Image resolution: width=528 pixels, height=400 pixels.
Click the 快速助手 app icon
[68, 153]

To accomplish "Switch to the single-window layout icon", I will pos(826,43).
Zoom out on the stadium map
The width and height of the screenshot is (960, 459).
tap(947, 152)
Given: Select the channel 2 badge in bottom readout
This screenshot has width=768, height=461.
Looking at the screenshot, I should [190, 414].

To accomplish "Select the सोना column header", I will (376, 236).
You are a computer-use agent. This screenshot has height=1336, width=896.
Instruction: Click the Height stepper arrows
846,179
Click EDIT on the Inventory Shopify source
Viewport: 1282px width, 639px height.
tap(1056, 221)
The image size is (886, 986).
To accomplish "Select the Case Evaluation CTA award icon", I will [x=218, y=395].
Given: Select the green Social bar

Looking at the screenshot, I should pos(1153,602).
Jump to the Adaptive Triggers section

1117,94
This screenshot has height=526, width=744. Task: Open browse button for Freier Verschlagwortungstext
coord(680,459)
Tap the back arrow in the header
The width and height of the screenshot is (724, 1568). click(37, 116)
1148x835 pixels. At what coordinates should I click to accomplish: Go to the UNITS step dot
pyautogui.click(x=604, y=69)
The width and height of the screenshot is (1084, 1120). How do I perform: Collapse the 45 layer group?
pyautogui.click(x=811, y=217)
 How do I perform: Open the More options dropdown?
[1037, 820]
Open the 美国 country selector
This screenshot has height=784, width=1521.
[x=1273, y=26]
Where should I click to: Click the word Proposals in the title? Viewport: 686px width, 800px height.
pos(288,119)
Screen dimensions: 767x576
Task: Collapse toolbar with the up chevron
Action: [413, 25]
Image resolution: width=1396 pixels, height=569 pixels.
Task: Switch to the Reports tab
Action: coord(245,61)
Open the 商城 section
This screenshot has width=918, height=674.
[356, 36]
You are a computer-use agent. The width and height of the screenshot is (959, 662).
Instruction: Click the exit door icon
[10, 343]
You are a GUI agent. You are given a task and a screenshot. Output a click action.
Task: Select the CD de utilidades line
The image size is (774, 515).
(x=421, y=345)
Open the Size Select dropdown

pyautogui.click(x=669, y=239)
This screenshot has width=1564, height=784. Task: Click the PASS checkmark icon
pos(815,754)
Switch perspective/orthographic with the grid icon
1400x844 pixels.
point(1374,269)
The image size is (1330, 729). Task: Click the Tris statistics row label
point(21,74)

+ + + +

**PROBLEM DESCRIPTION:**
The line containing "This screenshot has width=918, height=674." marks the start. Reproduce it and all lines after it through the end of the listing, exactly and alone.

**SOLUTION TO THIS EXERCISE:**
This screenshot has width=918, height=674.
[356, 36]
You are a computer-use agent. The width and height of the screenshot is (959, 662).
Instruction: Click the exit door icon
[10, 343]
You are a GUI agent. You are given a task and a screenshot. Output a click action.
Task: Select the CD de utilidades line
The image size is (774, 515).
(x=421, y=345)
Open the Size Select dropdown

pyautogui.click(x=669, y=239)
This screenshot has width=1564, height=784. Task: Click the PASS checkmark icon
pos(815,754)
Switch perspective/orthographic with the grid icon
1400x844 pixels.
point(1374,269)
The image size is (1330, 729). Task: Click the Tris statistics row label
point(21,74)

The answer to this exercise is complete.